-- START Text shown --

EDITOR'S NOTE:
Originally this article was posted as a standard Let's Gaming Love article/review, complete with a score (SPOILER: it got 1 out of 5). Since then, however, my lackwit writer has changed his mind about the nature of this particular game- since it can't be decisively determined if this was indeed the prototype sent to magazines as review code (there is plenty of evidence to suggest it- the screenshots, the cheat listed in subsequent issues of OPM, issues with sound quality noted in the OPM review- but a lot of it is a bit flimsy when scrutinised) he decided, in a moment of clarity, that it isn't fair to judge it as if it was supposed to be released. As such, the score has been removed and the article has been relocated to Let's Gaming Tat instead. Until we get substantial evidence that this particular prototype was sent to magazines with the intent to be reviewed as completed code, it'll stay like this.

Of course the real reason we've done this is so if any East Point Software employees find this page they'll be less offended and might let us interview them. THIS PLAN WILL NOT WORK.

In Issue 20 (the June 1997 issue) of the UK's Official Playstation Magazine (if nothing else, their demo discs were amazing) there was a review of a game called Bubble Bobble II. It was given a very positive review, in fact, scoring an 8 out of 10, with only minor nitpicks about the sound and the odd dig about the graphics. Now, each issue of OPM had a review archive at the back, with a teeny-tiny box containing a review summary, a screenshot, a score, and a cheat for each game, and naturally, Bubble Bobble II was there for many, many years, only being removed after the PS2 came out and space was becoming an issue. A truncated version of the review even showed up in Future Publishing's Essential Guide to Video Games. Now, this all seems reasonable, doesn't it?

-- END Text shown --
-- START Data shown --

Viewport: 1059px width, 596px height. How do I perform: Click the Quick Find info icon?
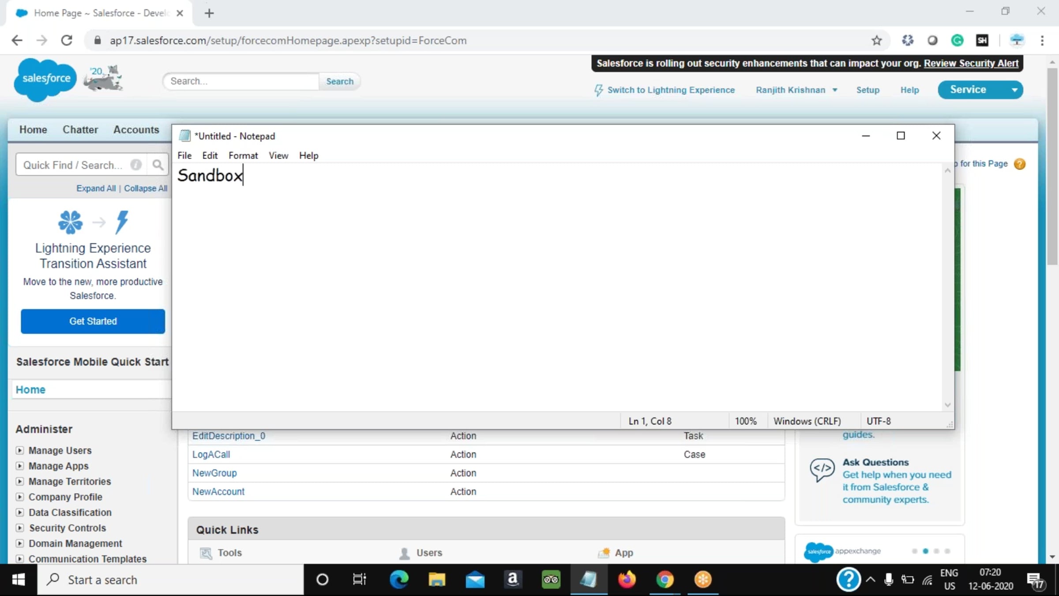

-- END Data shown --

## Task objective:
Return the whole article above about the Bubble Bobble II review word for word, from its editor's note to its last sentence.

## Exercise response:
EDITOR'S NOTE:
Originally this article was posted as a standard Let's Gaming Love article/review, complete with a score (SPOILER: it got 1 out of 5). Since then, however, my lackwit writer has changed his mind about the nature of this particular game- since it can't be decisively determined if this was indeed the prototype sent to magazines as review code (there is plenty of evidence to suggest it- the screenshots, the cheat listed in subsequent issues of OPM, issues with sound quality noted in the OPM review- but a lot of it is a bit flimsy when scrutinised) he decided, in a moment of clarity, that it isn't fair to judge it as if it was supposed to be released. As such, the score has been removed and the article has been relocated to Let's Gaming Tat instead. Until we get substantial evidence that this particular prototype was sent to magazines with the intent to be reviewed as completed code, it'll stay like this.

Of course the real reason we've done this is so if any East Point Software employees find this page they'll be less offended and might let us interview them. THIS PLAN WILL NOT WORK.

In Issue 20 (the June 1997 issue) of the UK's Official Playstation Magazine (if nothing else, their demo discs were amazing) there was a review of a game called Bubble Bobble II. It was given a very positive review, in fact, scoring an 8 out of 10, with only minor nitpicks about the sound and the odd dig about the graphics. Now, each issue of OPM had a review archive at the back, with a teeny-tiny box containing a review summary, a screenshot, a score, and a cheat for each game, and naturally, Bubble Bobble II was there for many, many years, only being removed after the PS2 came out and space was becoming an issue. A truncated version of the review even showed up in Future Publishing's Essential Guide to Video Games. Now, this all seems reasonable, doesn't it?